Here is the video now:
One strategy that you can use to find audiobooks on YouTube is to type their name into the search bar and see if you can find it.
Another strategy would be to copy and paste in any of the following words:
These are the Japanese words used for “audiobook” so you might find some new titles that seem interesting by taking this approach.
The last site that I wanted to share with you for free Japanese audiobooks is called LibriVox. This is a really cool website that is dedicated to sharing books that have entered the public domain.
What that means is that the copyright on these books has expired and now anyone can download them for free and do whatever they want with them.
This is really cool as it allows you a lot of freedom with the material if you want to share it with others, modify it, or just use it for yourself.

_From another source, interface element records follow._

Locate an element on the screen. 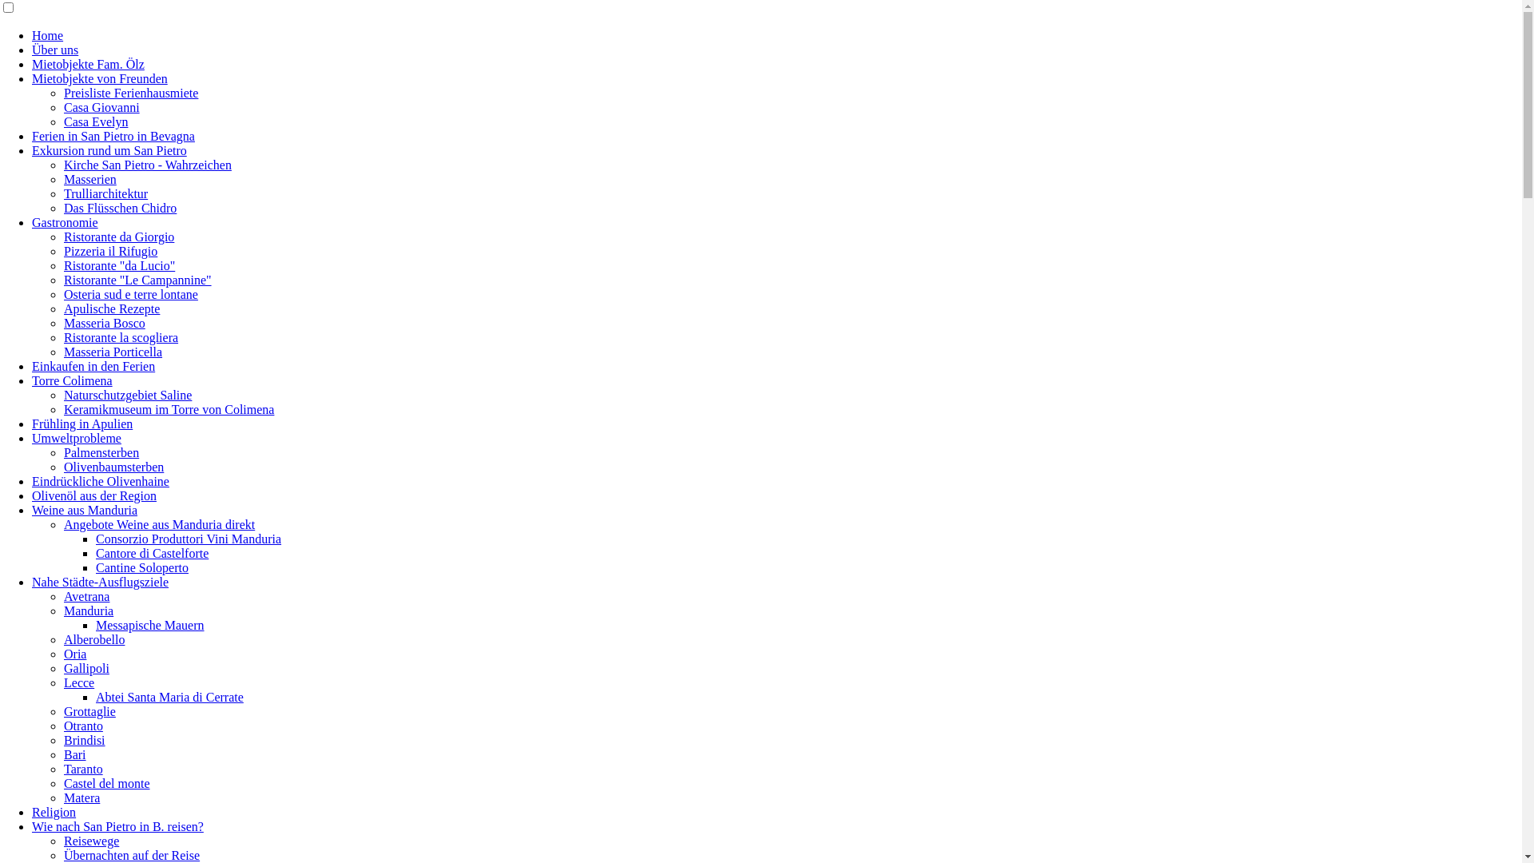 The height and width of the screenshot is (863, 1534). 'Cantore di Castelforte' is located at coordinates (152, 552).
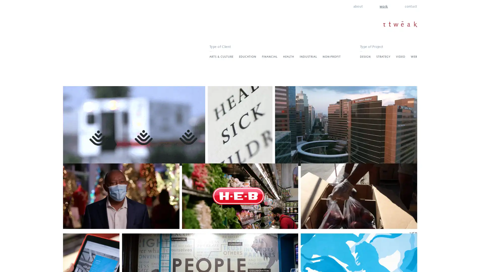 This screenshot has height=272, width=484. Describe the element at coordinates (221, 57) in the screenshot. I see `ARTS & CULTURE` at that location.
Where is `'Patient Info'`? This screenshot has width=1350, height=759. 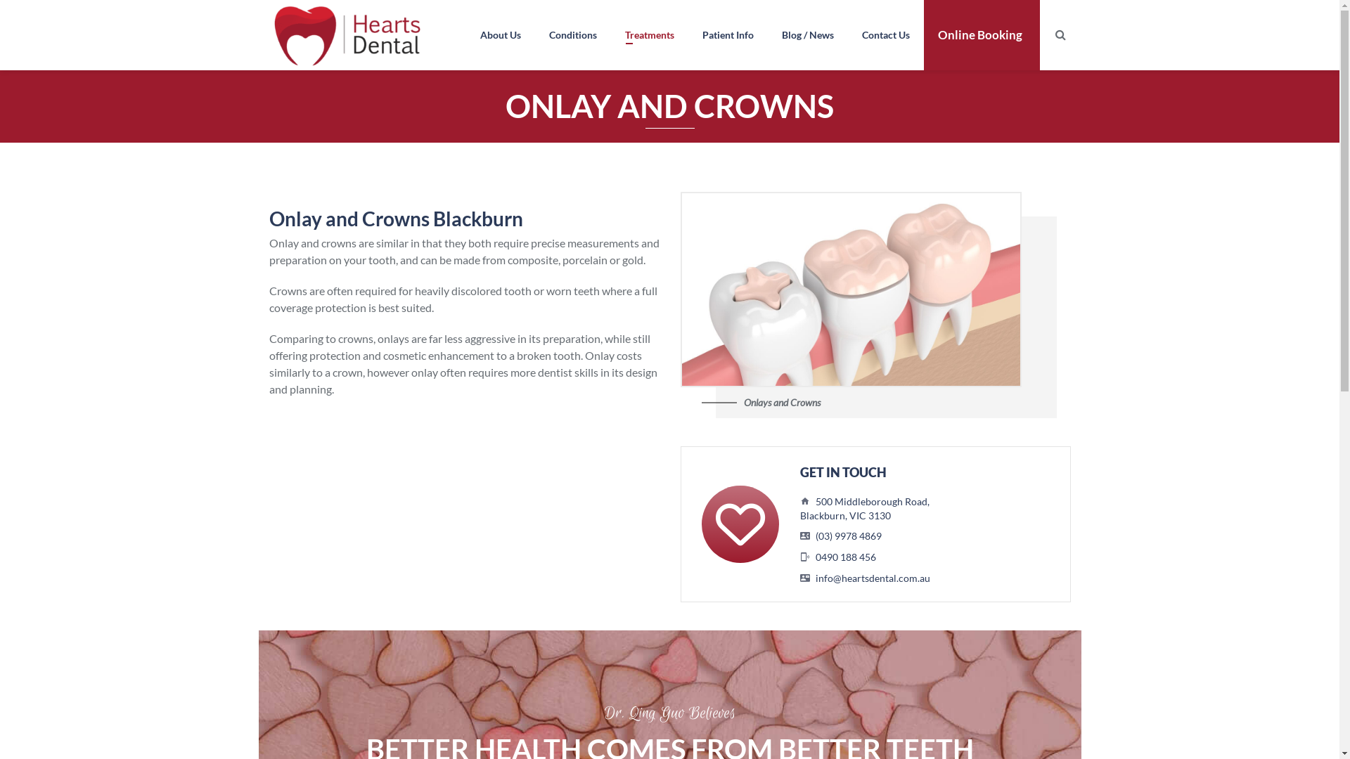
'Patient Info' is located at coordinates (727, 34).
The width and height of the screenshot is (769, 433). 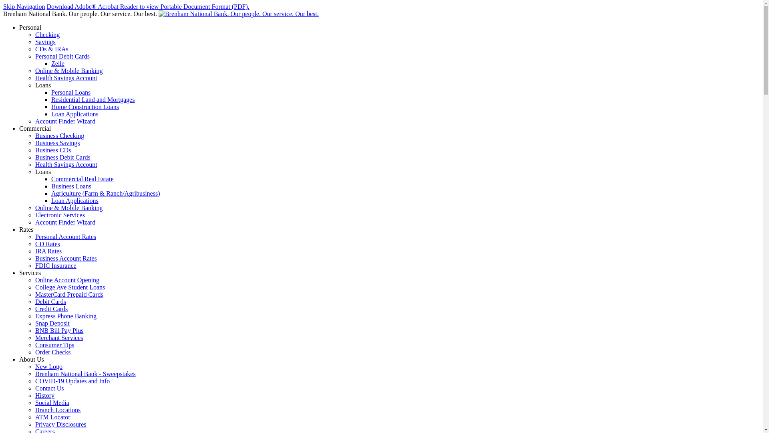 What do you see at coordinates (48, 366) in the screenshot?
I see `'New Logo'` at bounding box center [48, 366].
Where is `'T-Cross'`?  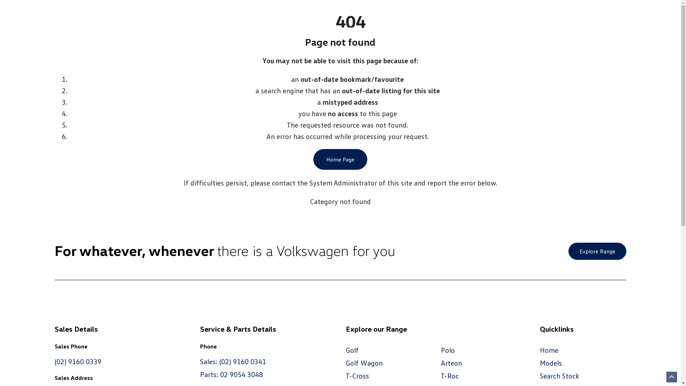
'T-Cross' is located at coordinates (357, 375).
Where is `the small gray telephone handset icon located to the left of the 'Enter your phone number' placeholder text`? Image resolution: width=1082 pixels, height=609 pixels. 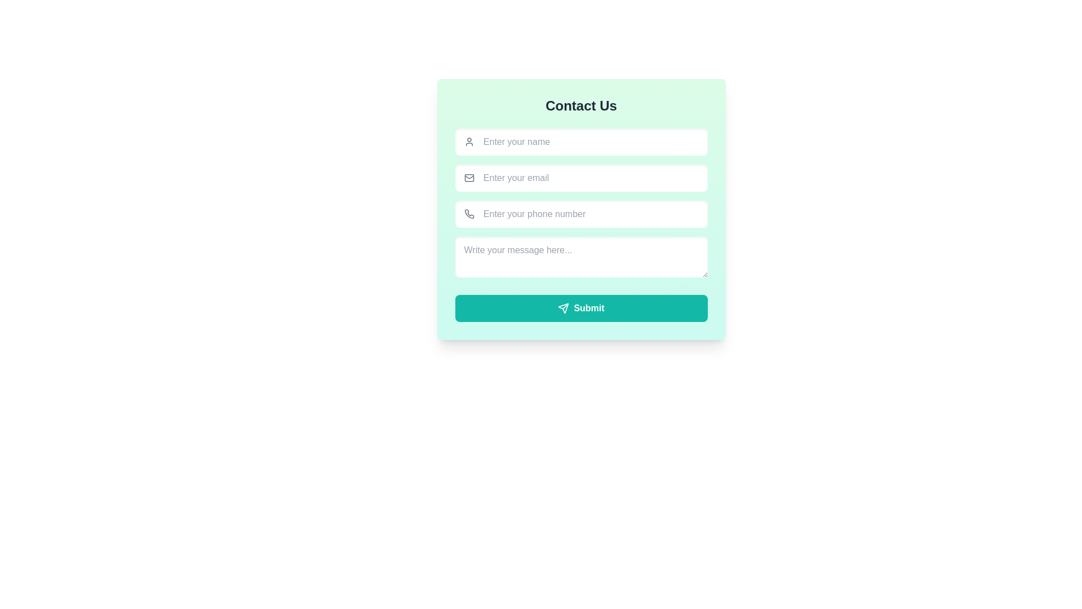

The only downside is that these books are pretty old. They are ones that were originally written in the 1950s or earlier, so there is a pretty good chance that some of the vocabulary will be different from modern Japanese.
Not a lot different, but something to keep in mind when listening. You would actually see a bigger difference in the book version since the kanji used would have a lot of changes, but that’s a topic for another time.
What Are You Going To Listen To?
Getting your hands on good Japanese materials can be tricky sometimes, so I hope that this post has been helpful in getting you some good listening materials.
Be sure to check out each site and look for something that genuinely interests you so that it captures your attention while listening.
Another good tip would be to get a copy of the book (digital or physical) so that you can actually see the words that you are hearing which will allow you to easily look up and new words or phrases.
That being said, I’d like to hear from you now!
Do you know of any other good sites to get audiobooks from? Which story are you going to listen to first? Thanks!